### [AUFGABENSTELLUNG]
Ersetzen Sie in den folgenden Einträgen „screenshot“ überall durch „screen capture“ und geben Sie die Einträge sonst unverändert wieder. Lassen Sie die Bilder in Ihrer Antwort weg.

»»

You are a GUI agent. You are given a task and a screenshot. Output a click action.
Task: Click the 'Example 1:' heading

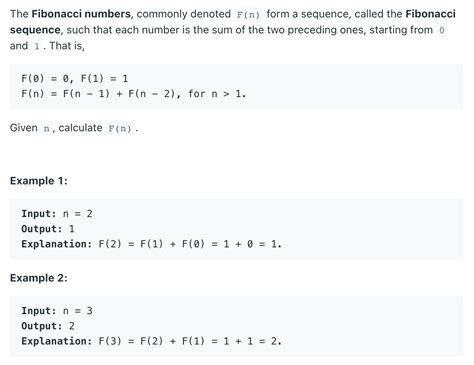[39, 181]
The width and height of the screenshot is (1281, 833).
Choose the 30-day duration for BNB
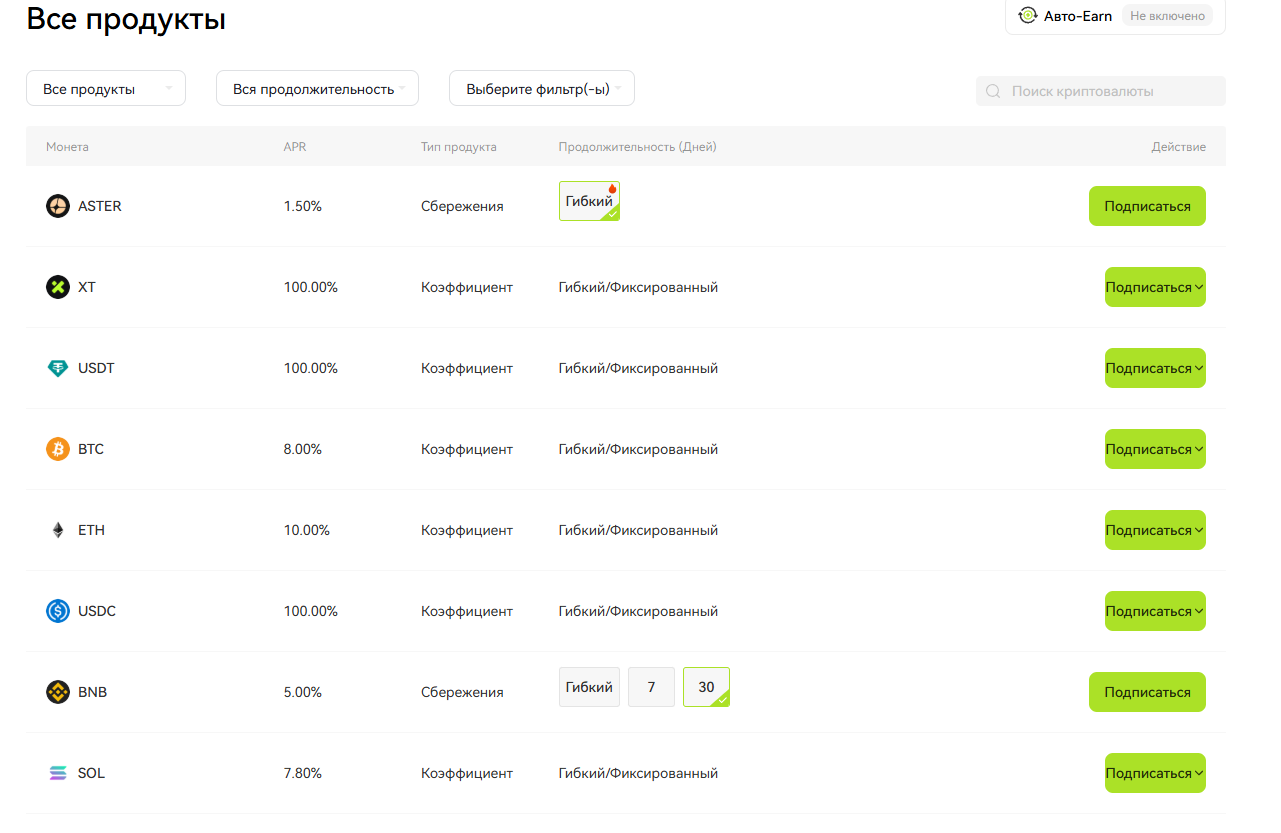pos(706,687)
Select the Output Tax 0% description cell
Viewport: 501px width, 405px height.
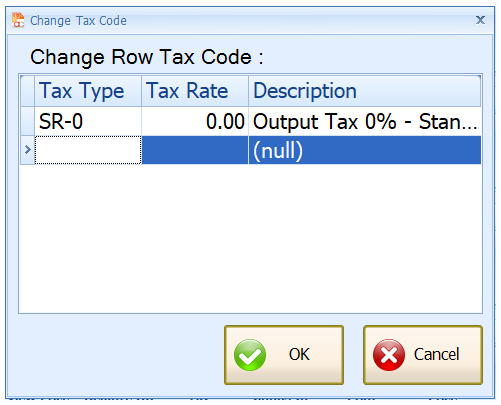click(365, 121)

««

### [ERGEBNIS]
You are a GUI agent. You are given a task and a screen capture. Output a click action.
Task: Click the 'Example 1:' heading

[39, 181]
The width and height of the screen capture is (1281, 833).
Choose the 30-day duration for BNB
pos(706,687)
Select the Output Tax 0% description cell
Viewport: 501px width, 405px height.
click(365, 121)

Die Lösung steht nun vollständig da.